Gallipoli - Auto della Capitaneria multata

I militari avevano parcheggiato in sosta vietata per effettuare un sequestro. Sconcerto è stato espresso dal comandante perché «non risponde delle violazioni amministrative chi ha commesso il fatto nell'adempimento di un dovere»
GALLIPOLI (LECCE) - Per sequestrare, su disposizione della magistratura, cinque canoe che occupavano abusivamente la battigia di una grotta marina, militari della capitaneria di porto di Gallipoli hanno parcheggiato l'autovettura di servizio in divieto di sosta: al ritorno hanno trovato sul parabrezza il verbale di contravvenzione redatto dai vigili urbani di Alessano per violazione del codice della strada.
La vicenda, avvenuta a Novaglie, marina di Corsano (Lecce), è stata resa nota con un comunicato emesso dalla capitaneria di porto di Gallipoli che sottolinea la «sorpresa dei militari» operanti, «atteso che la legge sulla depenalizzazione prevede espressamente che non risponde delle violazioni amministrative chi ha commesso il fatto nell'adempimento di un dovere». Infatti, la vettura dei marinai aveva proprio la targa di servizio della capitaneria: CP 2620.

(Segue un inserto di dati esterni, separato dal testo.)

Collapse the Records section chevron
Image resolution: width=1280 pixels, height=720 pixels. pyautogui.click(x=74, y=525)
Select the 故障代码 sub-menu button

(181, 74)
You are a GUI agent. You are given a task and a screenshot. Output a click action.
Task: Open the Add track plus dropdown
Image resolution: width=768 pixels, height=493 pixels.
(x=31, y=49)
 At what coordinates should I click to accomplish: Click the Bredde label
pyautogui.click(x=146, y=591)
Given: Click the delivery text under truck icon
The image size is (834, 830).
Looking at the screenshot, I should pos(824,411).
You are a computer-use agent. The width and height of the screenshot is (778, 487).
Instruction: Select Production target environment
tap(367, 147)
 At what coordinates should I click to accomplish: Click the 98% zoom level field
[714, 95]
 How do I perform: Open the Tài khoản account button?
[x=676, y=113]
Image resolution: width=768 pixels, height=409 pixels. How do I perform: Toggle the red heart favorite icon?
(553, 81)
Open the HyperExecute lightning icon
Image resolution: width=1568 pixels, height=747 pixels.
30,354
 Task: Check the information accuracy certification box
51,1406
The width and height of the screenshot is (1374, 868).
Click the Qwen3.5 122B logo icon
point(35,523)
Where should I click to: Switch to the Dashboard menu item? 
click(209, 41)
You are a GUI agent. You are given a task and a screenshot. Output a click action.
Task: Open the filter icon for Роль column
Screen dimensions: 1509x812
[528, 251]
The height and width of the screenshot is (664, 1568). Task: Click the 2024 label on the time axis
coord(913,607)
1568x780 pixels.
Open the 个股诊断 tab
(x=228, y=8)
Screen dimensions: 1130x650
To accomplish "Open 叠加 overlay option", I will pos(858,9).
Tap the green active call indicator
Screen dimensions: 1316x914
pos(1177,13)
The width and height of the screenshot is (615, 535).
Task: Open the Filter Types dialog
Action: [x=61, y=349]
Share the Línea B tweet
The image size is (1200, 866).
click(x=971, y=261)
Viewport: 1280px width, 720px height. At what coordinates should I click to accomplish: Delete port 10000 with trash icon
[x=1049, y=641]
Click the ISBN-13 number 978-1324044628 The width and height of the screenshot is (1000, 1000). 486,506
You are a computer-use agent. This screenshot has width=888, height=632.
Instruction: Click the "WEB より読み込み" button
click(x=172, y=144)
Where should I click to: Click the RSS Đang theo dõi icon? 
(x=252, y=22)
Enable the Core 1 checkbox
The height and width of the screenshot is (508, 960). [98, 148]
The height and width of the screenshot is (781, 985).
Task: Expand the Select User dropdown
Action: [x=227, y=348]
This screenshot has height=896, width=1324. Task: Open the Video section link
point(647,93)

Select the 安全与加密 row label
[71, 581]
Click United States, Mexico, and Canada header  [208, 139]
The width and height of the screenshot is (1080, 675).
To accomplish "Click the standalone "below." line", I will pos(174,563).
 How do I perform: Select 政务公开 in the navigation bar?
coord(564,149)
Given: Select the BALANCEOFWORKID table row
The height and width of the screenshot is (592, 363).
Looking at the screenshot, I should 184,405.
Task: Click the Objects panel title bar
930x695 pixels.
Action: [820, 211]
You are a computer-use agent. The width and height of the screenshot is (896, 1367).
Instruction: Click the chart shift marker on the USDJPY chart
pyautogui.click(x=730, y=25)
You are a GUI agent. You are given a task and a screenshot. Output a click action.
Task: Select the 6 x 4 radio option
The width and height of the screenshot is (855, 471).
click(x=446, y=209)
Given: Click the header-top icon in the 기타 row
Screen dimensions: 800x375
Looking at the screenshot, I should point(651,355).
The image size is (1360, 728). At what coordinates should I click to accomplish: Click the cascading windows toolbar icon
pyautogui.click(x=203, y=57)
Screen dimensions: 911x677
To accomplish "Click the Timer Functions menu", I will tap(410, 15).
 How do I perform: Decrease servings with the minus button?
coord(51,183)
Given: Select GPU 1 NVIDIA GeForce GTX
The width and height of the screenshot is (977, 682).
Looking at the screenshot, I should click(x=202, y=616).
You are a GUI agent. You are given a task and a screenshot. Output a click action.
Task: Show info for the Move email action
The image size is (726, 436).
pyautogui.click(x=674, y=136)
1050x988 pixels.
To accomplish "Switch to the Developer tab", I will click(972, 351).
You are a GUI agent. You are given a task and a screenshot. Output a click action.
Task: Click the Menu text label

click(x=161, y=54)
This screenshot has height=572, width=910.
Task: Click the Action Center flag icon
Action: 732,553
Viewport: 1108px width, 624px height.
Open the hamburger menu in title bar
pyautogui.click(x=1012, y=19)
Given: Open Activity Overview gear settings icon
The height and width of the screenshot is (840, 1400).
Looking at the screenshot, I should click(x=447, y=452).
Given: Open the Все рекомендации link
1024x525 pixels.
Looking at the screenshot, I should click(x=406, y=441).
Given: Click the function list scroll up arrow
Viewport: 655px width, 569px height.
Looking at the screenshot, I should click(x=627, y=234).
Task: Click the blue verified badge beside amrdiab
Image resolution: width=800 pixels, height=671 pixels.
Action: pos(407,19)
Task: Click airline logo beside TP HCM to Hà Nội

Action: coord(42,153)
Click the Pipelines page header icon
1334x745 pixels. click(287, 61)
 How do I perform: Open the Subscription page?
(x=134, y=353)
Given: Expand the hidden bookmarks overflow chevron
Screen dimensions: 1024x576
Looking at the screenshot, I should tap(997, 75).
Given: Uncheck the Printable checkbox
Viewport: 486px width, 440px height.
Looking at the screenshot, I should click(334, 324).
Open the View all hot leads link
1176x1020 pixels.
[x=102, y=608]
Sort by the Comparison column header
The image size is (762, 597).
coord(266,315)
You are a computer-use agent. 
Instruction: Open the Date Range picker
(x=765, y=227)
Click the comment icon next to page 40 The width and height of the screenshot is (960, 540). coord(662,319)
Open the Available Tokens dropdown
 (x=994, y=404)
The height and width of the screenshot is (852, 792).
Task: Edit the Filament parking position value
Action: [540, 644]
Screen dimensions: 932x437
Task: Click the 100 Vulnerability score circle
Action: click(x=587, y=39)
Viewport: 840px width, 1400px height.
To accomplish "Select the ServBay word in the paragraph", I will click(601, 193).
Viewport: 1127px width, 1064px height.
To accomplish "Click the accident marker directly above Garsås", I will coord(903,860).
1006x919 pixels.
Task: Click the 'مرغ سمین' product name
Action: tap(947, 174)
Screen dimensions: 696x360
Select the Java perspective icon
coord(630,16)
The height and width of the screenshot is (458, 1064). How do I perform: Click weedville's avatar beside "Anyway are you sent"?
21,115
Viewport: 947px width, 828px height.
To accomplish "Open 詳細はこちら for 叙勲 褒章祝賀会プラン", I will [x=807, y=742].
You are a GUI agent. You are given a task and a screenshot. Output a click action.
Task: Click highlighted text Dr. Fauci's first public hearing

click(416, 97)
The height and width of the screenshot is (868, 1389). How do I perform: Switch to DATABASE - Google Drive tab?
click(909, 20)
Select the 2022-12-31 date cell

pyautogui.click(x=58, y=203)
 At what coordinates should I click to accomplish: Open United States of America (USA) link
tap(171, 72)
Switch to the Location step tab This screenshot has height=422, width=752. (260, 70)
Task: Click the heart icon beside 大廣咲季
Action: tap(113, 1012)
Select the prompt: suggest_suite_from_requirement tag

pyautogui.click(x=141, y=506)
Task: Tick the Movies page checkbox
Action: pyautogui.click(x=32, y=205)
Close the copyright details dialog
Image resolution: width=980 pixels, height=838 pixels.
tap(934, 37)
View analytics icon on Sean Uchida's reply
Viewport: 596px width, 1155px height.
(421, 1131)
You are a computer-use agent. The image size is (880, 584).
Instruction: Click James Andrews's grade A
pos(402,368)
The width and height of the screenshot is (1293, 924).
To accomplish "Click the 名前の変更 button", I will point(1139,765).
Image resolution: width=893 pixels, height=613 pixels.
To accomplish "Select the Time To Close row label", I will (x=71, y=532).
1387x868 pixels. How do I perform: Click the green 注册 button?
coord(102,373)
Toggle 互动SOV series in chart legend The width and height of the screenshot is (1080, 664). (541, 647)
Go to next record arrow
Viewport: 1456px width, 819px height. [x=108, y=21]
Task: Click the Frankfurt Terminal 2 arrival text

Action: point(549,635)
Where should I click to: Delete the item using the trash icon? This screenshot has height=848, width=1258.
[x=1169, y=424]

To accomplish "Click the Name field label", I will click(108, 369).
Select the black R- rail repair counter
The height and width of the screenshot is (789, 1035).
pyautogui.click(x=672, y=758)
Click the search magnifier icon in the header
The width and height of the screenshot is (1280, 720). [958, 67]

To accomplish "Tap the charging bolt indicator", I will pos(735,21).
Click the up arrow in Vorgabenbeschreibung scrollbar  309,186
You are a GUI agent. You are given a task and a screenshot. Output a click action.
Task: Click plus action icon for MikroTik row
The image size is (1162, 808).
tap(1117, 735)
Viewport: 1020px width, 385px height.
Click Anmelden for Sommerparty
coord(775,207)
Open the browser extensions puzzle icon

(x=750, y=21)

Il sequestro - viene reso noto - era stato disposto perché la grotta, affidata dalla Regione Puglia al circolo Arci per essere utilizzata come deposito attrezzi e per la divulgazione di materiale informativo per la campagna sensibilizzazione per la corretta fruizione del patrimonio costiero e del mare, era stata «abusivamente» utilizzata per il noleggio delle cinque canoe oggi sequestrate su disposizione del pm di turno del Tribunale di Lecce.